::: Exercise data :::

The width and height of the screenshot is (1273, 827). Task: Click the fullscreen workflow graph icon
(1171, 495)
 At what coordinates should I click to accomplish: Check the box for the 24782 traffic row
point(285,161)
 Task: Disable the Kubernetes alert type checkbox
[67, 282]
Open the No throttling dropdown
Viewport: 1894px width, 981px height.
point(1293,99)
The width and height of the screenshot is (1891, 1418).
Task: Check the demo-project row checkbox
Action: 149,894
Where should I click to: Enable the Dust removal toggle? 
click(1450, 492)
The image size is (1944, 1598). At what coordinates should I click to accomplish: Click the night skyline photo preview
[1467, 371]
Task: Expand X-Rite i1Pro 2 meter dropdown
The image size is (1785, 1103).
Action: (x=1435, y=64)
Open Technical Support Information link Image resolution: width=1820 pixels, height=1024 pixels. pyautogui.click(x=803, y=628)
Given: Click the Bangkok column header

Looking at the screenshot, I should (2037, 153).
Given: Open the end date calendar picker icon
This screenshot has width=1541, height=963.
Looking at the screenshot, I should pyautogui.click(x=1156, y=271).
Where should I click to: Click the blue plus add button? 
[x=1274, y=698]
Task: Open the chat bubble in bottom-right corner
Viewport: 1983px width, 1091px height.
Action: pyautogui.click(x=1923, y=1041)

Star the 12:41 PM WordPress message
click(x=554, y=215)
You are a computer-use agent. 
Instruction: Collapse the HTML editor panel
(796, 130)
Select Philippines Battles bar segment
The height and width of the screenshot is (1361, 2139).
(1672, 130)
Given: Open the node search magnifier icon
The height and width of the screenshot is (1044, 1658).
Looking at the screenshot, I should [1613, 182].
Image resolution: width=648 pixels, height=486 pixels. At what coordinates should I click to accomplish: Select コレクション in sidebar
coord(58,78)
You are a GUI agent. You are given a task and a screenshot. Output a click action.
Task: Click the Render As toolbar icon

:::

• Exercise details
Search the listing above for the string "agent" and return each line it appears on.

• Reply to the exercise
You are a computer-use agent. 
You are a GUI agent. You are given a task and a screenshot. Output a click action.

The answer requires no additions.